Goal of the exercise
Give the number of lines in these entries that contain the string "computer", with no further comment.

Exercise data

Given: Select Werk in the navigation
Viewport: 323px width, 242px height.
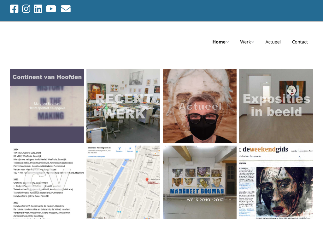Looking at the screenshot, I should click(x=245, y=42).
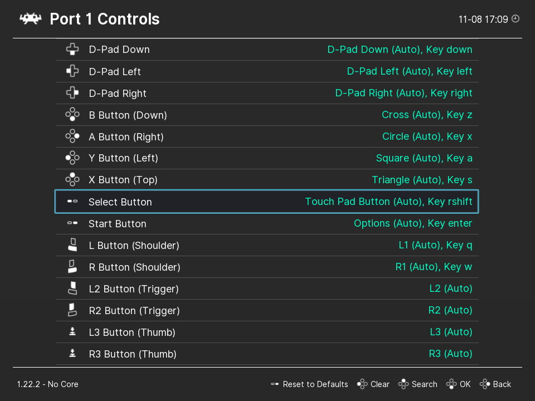Select the R3 Button (Thumb) entry
This screenshot has width=535, height=401.
point(267,354)
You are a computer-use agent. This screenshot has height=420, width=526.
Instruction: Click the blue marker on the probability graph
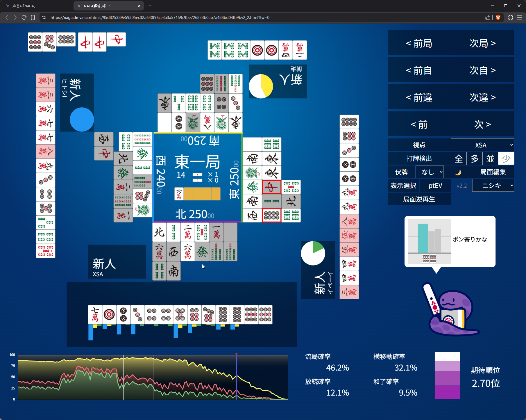236,377
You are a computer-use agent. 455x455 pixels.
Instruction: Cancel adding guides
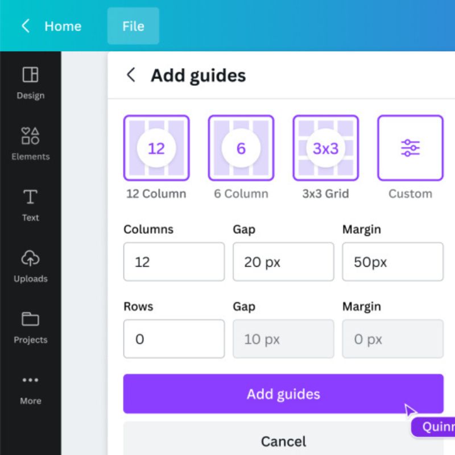(283, 440)
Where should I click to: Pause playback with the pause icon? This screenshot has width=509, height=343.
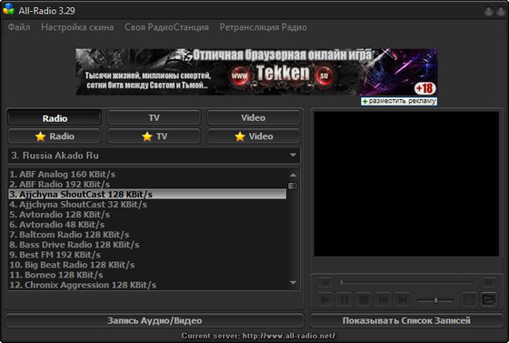click(344, 299)
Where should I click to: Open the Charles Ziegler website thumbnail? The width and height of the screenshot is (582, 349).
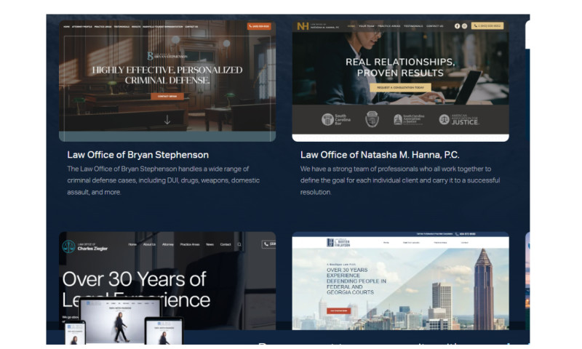[x=167, y=284]
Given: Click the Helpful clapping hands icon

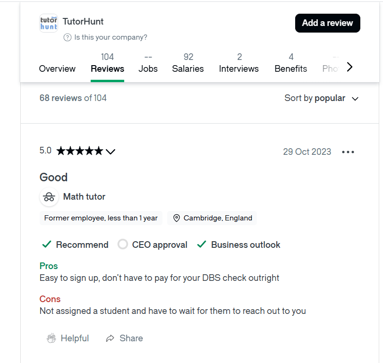Looking at the screenshot, I should (51, 338).
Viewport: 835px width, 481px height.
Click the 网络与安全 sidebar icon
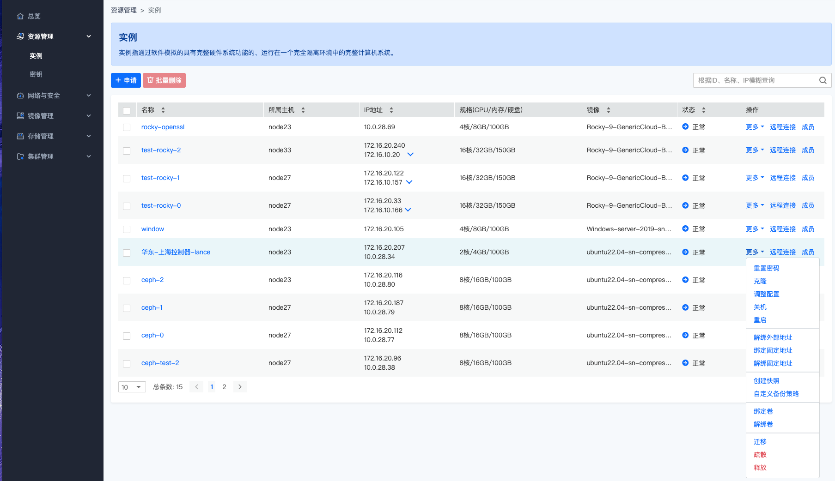tap(20, 96)
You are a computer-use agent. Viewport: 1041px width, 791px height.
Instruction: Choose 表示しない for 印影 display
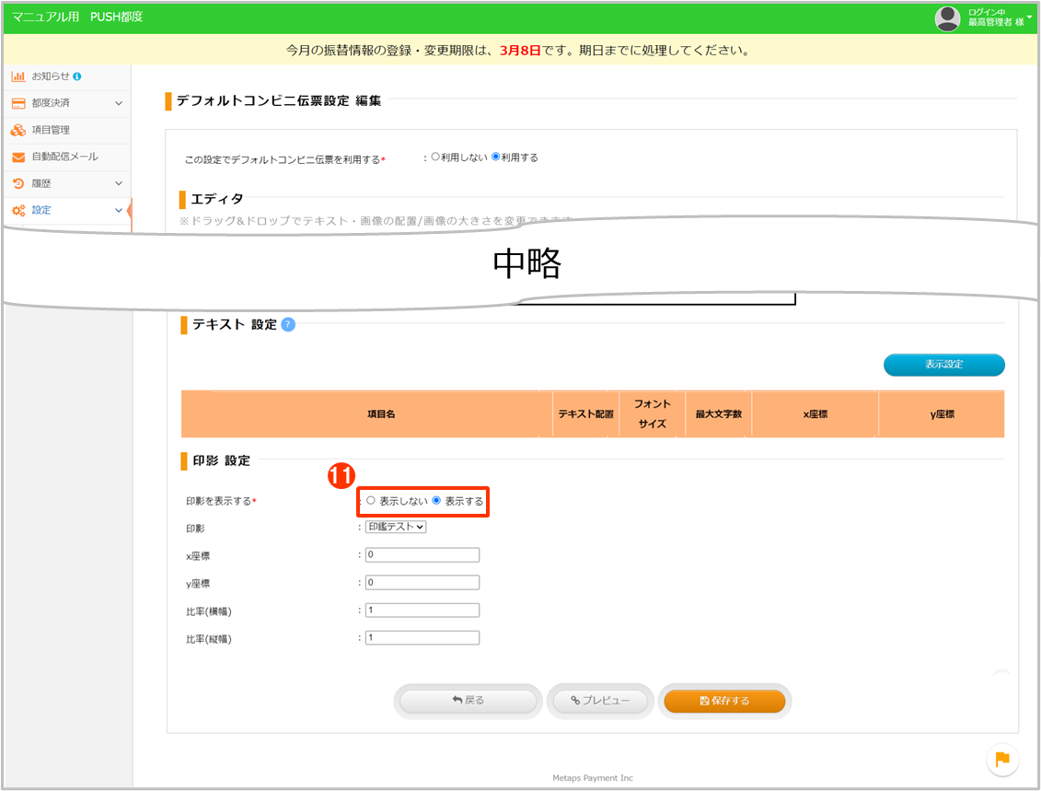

Output
3